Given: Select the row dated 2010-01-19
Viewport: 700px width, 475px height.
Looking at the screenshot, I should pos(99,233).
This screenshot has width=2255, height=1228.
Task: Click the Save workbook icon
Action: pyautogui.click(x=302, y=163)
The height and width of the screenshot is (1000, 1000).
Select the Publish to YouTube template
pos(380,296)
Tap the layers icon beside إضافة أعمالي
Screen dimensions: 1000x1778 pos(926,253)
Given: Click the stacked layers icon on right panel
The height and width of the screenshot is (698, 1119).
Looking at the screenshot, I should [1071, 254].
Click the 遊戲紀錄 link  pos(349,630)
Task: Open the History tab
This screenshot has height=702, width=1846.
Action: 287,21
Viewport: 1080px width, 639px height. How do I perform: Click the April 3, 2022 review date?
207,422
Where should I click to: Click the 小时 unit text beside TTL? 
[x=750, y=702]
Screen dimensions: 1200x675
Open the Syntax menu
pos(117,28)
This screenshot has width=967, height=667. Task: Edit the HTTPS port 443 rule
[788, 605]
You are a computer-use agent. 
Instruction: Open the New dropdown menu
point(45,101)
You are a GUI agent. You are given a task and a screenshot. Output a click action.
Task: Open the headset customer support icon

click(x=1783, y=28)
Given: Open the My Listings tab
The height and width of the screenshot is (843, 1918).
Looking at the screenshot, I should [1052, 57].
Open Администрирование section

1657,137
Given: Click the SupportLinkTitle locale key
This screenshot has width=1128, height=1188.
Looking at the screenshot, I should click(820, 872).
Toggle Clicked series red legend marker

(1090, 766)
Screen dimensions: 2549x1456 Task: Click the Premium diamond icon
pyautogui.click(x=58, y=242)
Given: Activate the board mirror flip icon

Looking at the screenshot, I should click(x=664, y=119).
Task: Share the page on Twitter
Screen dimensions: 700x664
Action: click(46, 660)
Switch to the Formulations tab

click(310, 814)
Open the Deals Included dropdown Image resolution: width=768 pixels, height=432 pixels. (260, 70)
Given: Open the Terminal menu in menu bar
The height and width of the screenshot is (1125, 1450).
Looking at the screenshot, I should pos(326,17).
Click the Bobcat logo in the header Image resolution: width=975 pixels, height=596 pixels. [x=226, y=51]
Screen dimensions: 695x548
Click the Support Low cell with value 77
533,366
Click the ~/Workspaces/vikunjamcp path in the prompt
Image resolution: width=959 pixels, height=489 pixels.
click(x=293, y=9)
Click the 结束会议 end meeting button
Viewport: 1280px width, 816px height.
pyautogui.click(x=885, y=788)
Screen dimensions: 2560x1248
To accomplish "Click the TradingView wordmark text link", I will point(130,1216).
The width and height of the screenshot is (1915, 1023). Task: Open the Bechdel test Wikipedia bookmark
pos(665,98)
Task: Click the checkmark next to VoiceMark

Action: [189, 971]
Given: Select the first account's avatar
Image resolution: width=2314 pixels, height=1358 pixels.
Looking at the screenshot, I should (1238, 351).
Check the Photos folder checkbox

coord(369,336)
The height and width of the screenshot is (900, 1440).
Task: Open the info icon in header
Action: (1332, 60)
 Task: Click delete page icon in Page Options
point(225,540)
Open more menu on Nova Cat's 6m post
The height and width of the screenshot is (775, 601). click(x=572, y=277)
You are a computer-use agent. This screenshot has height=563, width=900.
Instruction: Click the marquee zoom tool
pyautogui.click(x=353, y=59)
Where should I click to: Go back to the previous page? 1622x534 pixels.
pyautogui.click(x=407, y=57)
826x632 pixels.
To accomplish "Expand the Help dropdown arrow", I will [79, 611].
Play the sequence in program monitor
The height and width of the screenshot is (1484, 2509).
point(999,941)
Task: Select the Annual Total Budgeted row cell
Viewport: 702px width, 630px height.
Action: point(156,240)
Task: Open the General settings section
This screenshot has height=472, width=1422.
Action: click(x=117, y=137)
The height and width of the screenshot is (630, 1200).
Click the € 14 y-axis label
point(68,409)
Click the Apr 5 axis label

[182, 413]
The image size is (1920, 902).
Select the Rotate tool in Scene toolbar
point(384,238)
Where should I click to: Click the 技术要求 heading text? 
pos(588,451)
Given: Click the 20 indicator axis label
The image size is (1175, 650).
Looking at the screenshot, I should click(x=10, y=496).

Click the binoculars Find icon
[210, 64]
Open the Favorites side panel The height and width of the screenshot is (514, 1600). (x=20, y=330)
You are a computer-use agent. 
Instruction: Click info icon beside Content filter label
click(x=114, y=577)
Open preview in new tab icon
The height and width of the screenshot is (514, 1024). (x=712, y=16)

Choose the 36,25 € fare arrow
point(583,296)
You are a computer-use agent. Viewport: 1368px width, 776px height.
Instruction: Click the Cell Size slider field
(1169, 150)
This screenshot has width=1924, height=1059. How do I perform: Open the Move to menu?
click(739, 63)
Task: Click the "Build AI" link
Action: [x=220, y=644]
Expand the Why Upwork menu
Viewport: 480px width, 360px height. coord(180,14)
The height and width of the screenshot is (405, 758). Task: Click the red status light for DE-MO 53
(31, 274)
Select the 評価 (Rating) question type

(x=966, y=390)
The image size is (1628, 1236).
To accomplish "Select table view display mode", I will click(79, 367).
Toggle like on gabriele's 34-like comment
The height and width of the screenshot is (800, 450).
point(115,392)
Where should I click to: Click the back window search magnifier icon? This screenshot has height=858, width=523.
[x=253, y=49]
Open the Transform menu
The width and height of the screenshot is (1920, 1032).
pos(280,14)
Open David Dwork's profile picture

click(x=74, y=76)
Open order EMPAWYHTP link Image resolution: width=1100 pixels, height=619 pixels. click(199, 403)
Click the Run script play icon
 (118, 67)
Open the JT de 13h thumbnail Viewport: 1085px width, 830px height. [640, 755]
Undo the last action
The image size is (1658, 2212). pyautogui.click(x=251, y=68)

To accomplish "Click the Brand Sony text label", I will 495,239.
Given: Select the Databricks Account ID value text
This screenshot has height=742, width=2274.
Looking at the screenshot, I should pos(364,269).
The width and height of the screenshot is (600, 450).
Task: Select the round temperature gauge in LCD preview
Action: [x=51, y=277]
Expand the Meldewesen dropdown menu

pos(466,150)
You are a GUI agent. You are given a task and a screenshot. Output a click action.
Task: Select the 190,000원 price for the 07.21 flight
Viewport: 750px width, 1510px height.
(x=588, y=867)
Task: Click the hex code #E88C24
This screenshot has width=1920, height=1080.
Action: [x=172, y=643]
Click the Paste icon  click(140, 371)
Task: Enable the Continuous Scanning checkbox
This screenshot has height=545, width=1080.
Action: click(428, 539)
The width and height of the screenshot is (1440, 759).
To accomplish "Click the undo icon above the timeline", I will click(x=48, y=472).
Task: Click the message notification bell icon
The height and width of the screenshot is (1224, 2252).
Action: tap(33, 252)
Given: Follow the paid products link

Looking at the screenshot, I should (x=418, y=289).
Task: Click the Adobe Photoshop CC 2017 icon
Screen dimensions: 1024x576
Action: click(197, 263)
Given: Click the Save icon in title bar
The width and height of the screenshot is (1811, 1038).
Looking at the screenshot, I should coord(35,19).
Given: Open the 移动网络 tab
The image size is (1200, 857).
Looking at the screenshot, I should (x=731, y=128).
__________
> [WRITTEN INSTRUCTION]: Pick out every row above that contains the word "back", and copy each one in full.

> [WRITTEN ANSWER]:
Where should I click to: Go back to the previous page? 1622x534 pixels.
Where should I click to: Click the back window search magnifier icon? This screenshot has height=858, width=523.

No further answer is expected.